- _WHAT THE TASK REQUIRES_
Would you please transcribe the records below from the line with "1258x567 pixels." through their final line, exactly and with no other lines?

[Saved data entries]
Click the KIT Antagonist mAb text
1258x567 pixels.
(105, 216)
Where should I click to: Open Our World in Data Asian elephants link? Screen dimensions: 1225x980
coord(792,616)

- _TASK OUTPUT_
1258x567 pixels.
(105, 216)
Where should I click to: Open Our World in Data Asian elephants link? Screen dimensions: 1225x980
coord(792,616)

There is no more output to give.